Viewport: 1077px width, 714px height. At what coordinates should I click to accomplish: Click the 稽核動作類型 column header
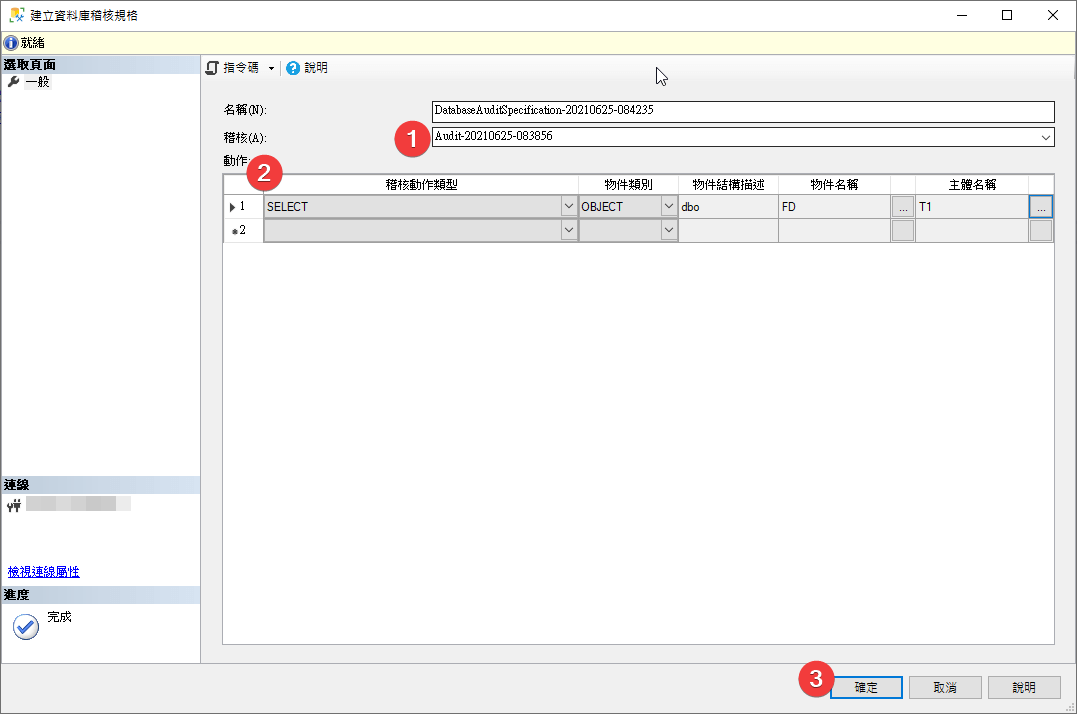tap(421, 184)
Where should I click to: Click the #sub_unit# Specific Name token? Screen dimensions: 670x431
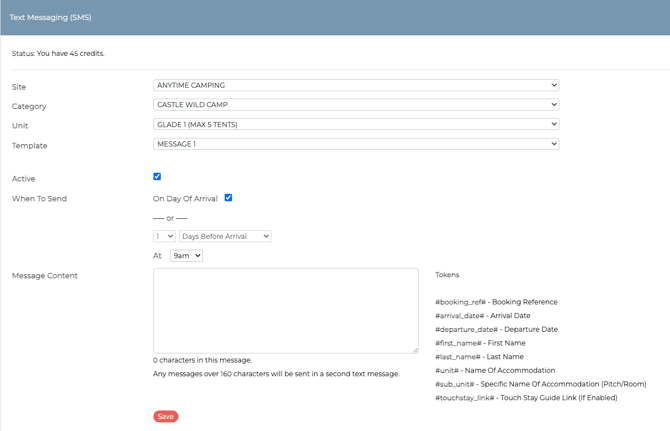coord(540,384)
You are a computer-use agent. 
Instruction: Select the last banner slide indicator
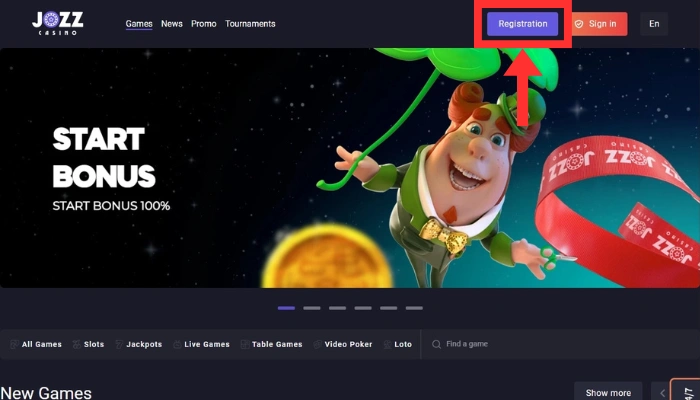coord(414,308)
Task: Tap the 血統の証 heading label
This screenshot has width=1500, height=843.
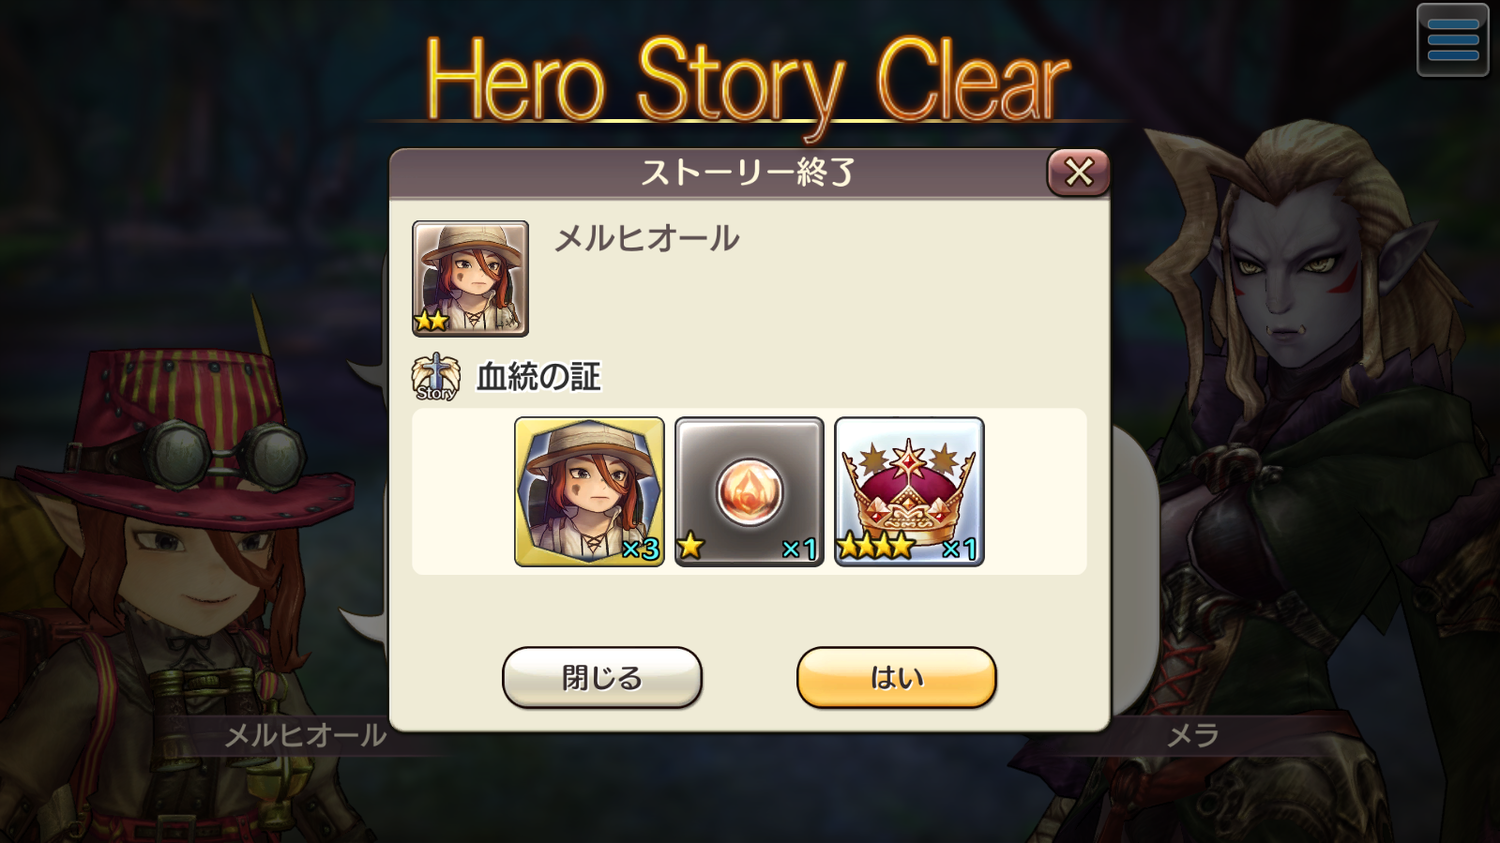Action: click(x=538, y=377)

## WRITTEN PROBLEM
Reproduce the listing above in full, requests included, with every coordinate in the answers multiplied by 0.55 and rounded to a whole number, halves rounding up. Leave out the pictures.

## EXPECTED ANSWER
Viewport: 1077px width, 714px height. At what coordinates should I click to accomplish: Click the 稽核動作類型 column header
tap(232, 101)
Where should I click to: Click the #sub_unit# Specific Name token? Screen dimensions: 670x431
coord(297,211)
You are a computer-use agent. 
Instruction: Select the last banner slide indicator
coord(228,169)
Task: Tap the 血統の証 heading label
This screenshot has width=1500, height=843.
Action: click(x=296, y=207)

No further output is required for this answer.